Since that time, the park has invested in food boxes, bear proof canisters and other management tools to prevent food conditioning. Thanks to these efforts and the help of our visitors, we have not had any problem bears. Successful bear management requires consistent and accurate reporting. You can help by immediately reporting all bear sightings to the visitor center, campground office, or any park ranger.
How can you help?
Black bears, raccoons, coyotes, squirrels, crows and other wildlife are enticed by human food left in campsites, on picnic tables, offered from an outstretched hand, or in litter. Do not feed wildlife! Feeding animals or allowing them access to human food causes a number of problems:
- It changes behavior by causing wild animals to lose their instinctive fear of humans. This lack of fear causes panhandler or "nuisance" animals to be more unpredictable and dangerous when they encounter humans.

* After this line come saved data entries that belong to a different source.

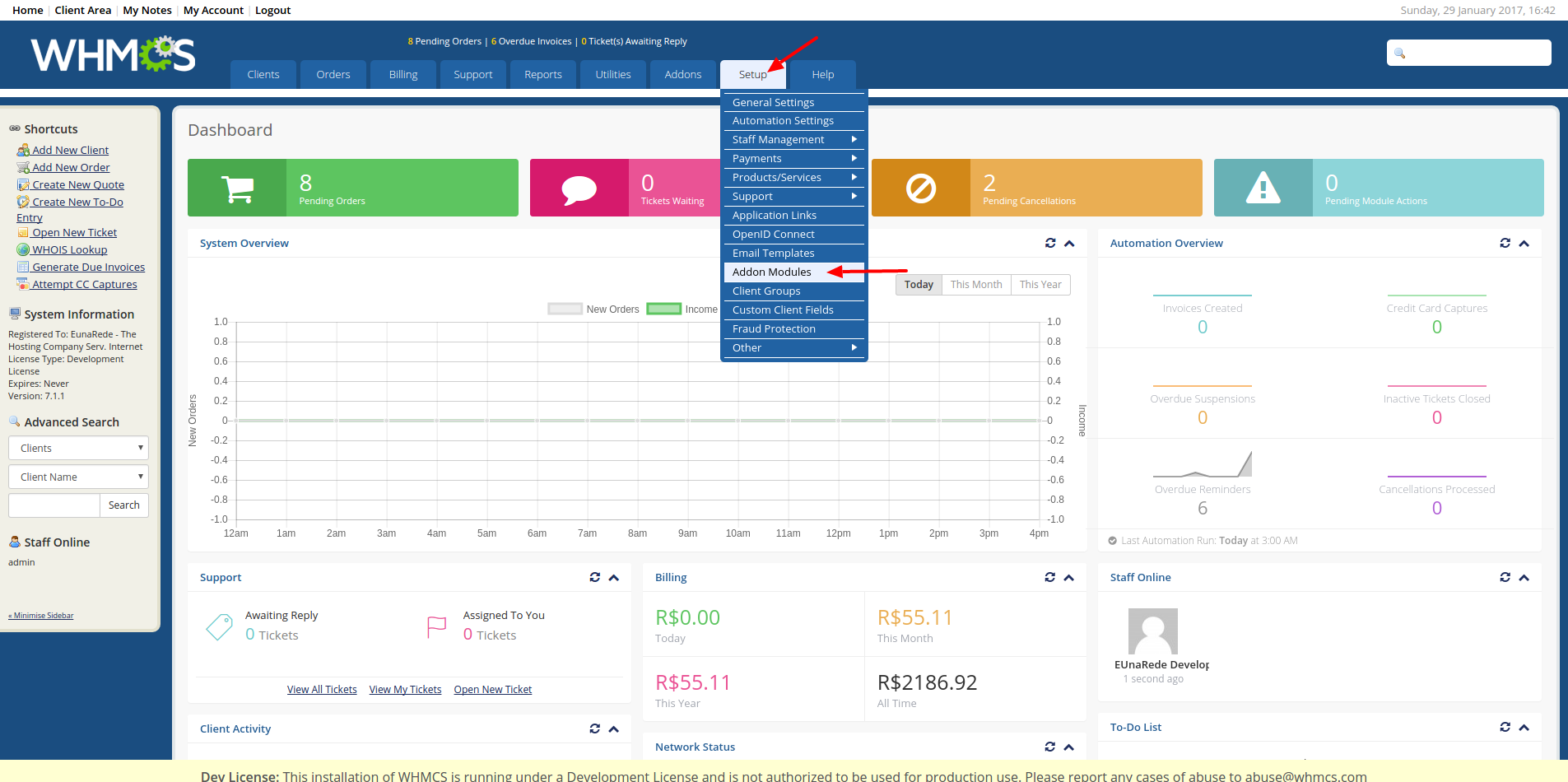Image resolution: width=1568 pixels, height=782 pixels.
Task: Toggle the green Income legend swatch
Action: 663,310
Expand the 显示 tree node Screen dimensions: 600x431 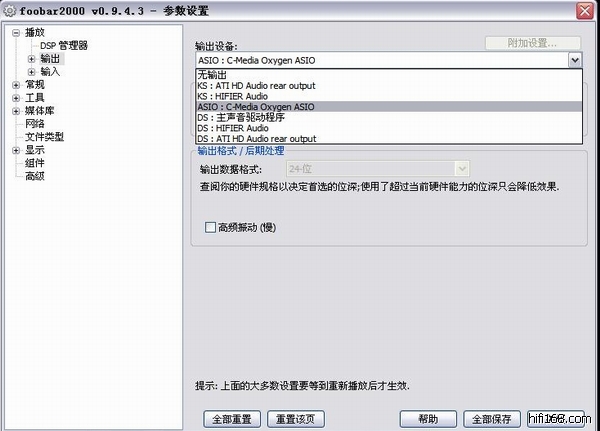coord(16,150)
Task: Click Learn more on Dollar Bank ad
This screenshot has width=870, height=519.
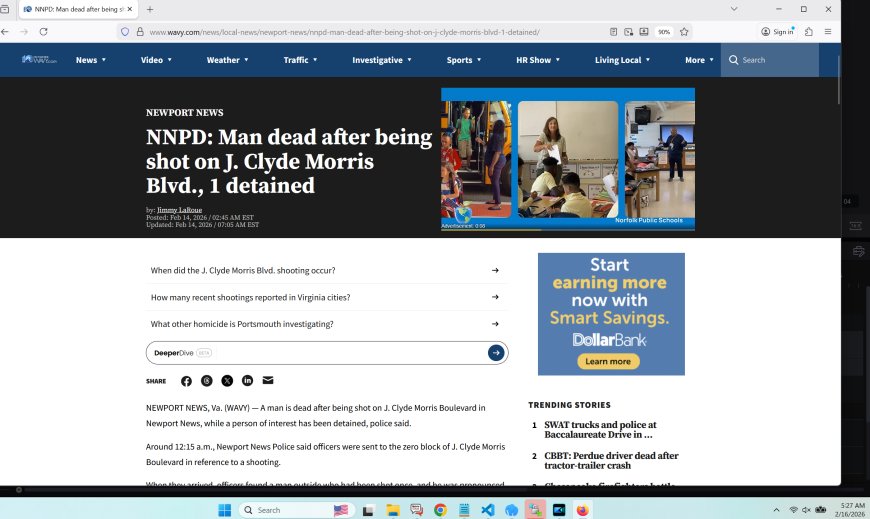Action: tap(607, 361)
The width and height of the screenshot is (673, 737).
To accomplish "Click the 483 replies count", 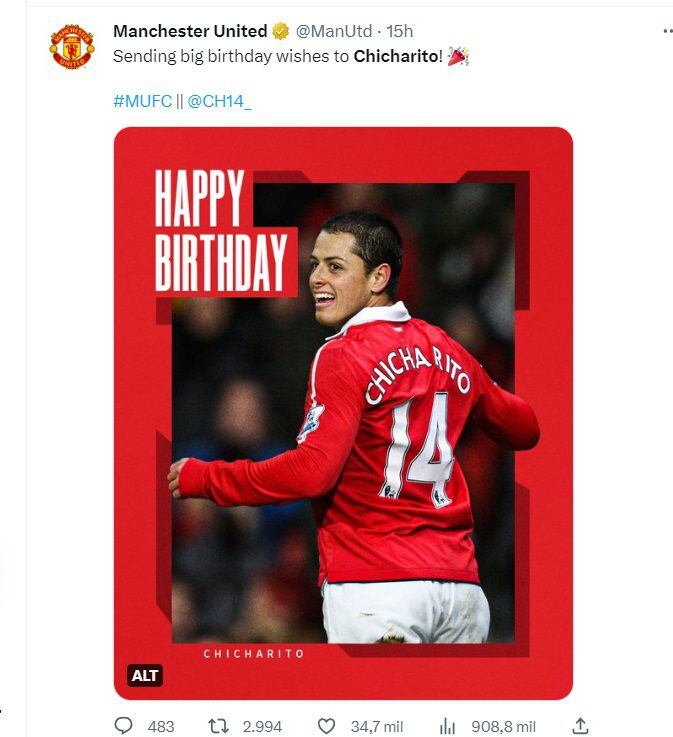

- Nuisance animals can damage property and injure people. These animals pose a risk to public safety. They can also teach their cohorts this dangerous behavior. Often, they must be euthanized.
- It transforms wild and healthy animals into habitual beggars. Studies have shown that panhandling animals have a shorter lifespan. Beggar animals may die from ingesting food packaging. Many animals have died a slow and agonizing death from eating plastics and other materials. Many are hit by cars and become easy targets for poachers.
- Food left unattended attracts gulls, ravens and crows to picnic areas and beaches. Our beach areas provide nesting habitat to the federally endangered piping plover. These same birds will prey upon plover eggs.
- Remember, Garbage Kills!
For these reasons, National Park Service rangers may issue citations for feeding wildlife and for improper food storage. Feeding animals and improper food storage can result in fines of up to $5,000 and jail sentences lasting up to six months. Visitors are urged to view all wildlife at a safe distance and to never leave food or garbage unattended.
What is Food?
"Food" includes any item with a scent, regardless of packaging. This may include items that you do not consider food, such as canned goods, empty bottles for recycling, soaps, cosmetics, toiletries, insect repellants, candles, ice chests (even when empty), pet food, drinks, food packaging/trash, and unwashed items used for preparing or eating meals. All these items must be stored properly.
How to Store Your Food
In your car or RV
You may store food inside your car or RV (out of sight, with windows completely closed).
You must store all your food in sealed containers. NEVER store food, beverages (other than water), trash, or scented items in tents. Lock food and scented items in vehicle trunk, RV, bear box (if provided) or secure metal container, day and night. Animals may enter campsites even in your presence, and some will even check coolers to see if they are latched. When you are not using your cooler, store it in your vehicle. If you don't have a vehicle, check with at the registration station about checking-out an approved animal proof container.
- Keep your food storage container closed and secured at all times.
- Only have the food out that you are actually using; if you're not using it, put it back into the food locker/car.
- Treat your trash like food: keep it in a latched container in your car or dispose of it in designated trash receptacle. DO NOT leave food, including pet food, sitting out on picnic tables, on the beach or in cooking areas unattended, even for a few minutes.
- Do not use fire rings to dispose of food, cooking grease, or food scraps.
In picnic areas and on the trail
Always keep your food within arm's reach and don't turn your back to your food; never leave food unattended. Animals may investigate picnic areas or backpacks for food even in your presence, so be alert.